* [RECORDED DATA]
-------------------------
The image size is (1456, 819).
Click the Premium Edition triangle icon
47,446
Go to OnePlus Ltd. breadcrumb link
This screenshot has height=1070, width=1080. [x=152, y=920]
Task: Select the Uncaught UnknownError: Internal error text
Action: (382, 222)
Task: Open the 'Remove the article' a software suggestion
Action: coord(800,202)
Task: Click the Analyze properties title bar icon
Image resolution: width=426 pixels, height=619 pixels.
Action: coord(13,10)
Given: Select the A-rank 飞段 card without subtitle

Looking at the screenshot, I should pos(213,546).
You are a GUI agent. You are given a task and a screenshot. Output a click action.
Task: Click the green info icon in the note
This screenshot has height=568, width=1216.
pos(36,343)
-------------------------
* [ABOUT THIS TASK] Give back each record above exactly as written.

* [ANSWER SECTION]
The image size is (1456, 819).
Click the Premium Edition triangle icon
47,446
Go to OnePlus Ltd. breadcrumb link
This screenshot has height=1070, width=1080. [x=152, y=920]
Task: Select the Uncaught UnknownError: Internal error text
Action: (382, 222)
Task: Open the 'Remove the article' a software suggestion
Action: coord(800,202)
Task: Click the Analyze properties title bar icon
Image resolution: width=426 pixels, height=619 pixels.
Action: coord(13,10)
Given: Select the A-rank 飞段 card without subtitle

Looking at the screenshot, I should pos(213,546).
You are a GUI agent. You are given a task and a screenshot. Output a click action.
Task: Click the green info icon in the note
This screenshot has height=568, width=1216.
pos(36,343)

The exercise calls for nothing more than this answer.